** Aim of the exercise **
Rewrite the lines from the one containing "Viewport: 1456px width, 819px" through the end of the listing, both ends included, with their requests, and in the answers multiply every coordinate by 1.5, rounding to whole numbers with halves rounded up. Rewrite only those lines.

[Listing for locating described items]
───

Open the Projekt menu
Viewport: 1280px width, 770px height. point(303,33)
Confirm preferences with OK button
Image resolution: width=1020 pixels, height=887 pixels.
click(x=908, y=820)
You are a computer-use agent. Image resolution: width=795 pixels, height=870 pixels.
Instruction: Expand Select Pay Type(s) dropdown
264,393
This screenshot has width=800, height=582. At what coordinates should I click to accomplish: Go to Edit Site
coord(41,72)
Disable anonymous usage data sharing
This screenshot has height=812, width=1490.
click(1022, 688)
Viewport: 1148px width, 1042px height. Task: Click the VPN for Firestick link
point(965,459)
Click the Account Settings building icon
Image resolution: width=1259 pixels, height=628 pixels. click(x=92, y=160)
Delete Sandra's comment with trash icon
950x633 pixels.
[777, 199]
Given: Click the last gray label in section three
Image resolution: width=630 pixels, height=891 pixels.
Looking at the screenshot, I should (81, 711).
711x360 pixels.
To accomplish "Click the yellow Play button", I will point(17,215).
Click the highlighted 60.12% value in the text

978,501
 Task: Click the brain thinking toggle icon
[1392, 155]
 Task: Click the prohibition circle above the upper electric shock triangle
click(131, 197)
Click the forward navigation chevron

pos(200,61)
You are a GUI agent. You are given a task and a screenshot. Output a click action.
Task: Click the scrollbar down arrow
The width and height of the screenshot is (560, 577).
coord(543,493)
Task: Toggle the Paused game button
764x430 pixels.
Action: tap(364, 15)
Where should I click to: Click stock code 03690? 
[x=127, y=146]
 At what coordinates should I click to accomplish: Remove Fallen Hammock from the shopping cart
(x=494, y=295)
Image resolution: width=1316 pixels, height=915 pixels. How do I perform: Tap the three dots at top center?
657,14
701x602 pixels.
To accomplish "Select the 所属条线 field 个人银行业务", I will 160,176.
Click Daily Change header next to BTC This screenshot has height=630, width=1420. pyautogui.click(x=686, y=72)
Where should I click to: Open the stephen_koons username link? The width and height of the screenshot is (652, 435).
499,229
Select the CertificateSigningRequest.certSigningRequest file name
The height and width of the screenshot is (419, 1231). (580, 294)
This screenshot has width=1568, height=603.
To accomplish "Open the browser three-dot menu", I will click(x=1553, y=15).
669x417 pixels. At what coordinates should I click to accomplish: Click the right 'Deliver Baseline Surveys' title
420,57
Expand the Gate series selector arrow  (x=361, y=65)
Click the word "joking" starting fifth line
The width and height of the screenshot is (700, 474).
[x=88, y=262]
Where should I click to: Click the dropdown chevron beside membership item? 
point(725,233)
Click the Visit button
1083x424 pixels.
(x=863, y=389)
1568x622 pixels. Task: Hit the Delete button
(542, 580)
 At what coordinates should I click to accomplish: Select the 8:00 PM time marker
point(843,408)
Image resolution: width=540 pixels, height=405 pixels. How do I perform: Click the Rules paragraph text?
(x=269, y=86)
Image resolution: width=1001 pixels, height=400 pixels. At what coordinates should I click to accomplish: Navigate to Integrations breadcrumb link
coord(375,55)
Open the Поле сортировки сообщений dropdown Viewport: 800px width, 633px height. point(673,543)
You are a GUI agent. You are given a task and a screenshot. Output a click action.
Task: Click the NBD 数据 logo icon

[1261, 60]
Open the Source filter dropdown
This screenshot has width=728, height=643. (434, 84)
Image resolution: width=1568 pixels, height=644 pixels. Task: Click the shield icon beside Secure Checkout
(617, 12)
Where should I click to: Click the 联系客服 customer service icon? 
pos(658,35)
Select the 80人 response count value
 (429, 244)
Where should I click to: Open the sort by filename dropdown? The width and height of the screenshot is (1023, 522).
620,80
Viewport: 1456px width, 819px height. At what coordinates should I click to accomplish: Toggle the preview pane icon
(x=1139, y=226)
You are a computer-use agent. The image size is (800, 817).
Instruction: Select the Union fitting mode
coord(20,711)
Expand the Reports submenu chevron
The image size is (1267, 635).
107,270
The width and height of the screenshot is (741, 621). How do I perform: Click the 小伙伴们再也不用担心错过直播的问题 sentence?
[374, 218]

───

** Task result **
Viewport: 1456px width, 819px height. At what coordinates should I click to accomplish: Toggle the preview pane icon
(x=1709, y=339)
You are a computer-use agent. The image size is (800, 817).
Instruction: Select the Union fitting mode
coord(30,1067)
Expand the Reports submenu chevron
The image size is (1267, 635).
161,405
The width and height of the screenshot is (741, 621). How do I perform: Click the 小伙伴们再也不用担心错过直播的问题 sentence?
[561, 327]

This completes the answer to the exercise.